**Problem requirements**
Only the last stretch of the records is wanted: restate word for word the line with "The image size is (1372, 870)." and every line after it.

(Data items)

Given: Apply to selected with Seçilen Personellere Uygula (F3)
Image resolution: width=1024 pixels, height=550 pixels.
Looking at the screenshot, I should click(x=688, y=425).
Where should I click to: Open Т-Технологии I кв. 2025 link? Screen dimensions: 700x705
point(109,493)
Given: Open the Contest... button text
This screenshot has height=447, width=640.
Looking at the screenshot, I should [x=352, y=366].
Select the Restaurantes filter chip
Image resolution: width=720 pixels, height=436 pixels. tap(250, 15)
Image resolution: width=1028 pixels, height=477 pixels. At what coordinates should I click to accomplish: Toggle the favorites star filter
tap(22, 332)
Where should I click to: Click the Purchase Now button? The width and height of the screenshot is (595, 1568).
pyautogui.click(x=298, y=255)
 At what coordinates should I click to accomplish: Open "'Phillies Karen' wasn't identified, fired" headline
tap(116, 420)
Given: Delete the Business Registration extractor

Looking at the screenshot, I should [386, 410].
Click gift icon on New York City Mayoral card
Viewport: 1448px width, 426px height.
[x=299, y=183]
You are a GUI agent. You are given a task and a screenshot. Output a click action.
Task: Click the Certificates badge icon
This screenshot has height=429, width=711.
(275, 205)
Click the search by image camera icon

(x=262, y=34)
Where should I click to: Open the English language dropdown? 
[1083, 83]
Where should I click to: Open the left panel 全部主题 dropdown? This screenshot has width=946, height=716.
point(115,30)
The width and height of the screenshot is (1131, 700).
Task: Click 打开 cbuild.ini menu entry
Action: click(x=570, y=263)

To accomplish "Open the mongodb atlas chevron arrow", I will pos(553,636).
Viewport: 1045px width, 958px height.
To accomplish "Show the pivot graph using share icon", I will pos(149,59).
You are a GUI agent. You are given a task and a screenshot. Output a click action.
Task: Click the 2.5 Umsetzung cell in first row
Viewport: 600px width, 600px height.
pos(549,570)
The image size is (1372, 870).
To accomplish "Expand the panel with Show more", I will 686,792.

**Answer to the exercise**
The image size is (1372, 870).
To accomplish "Expand the panel with Show more", I will 686,792.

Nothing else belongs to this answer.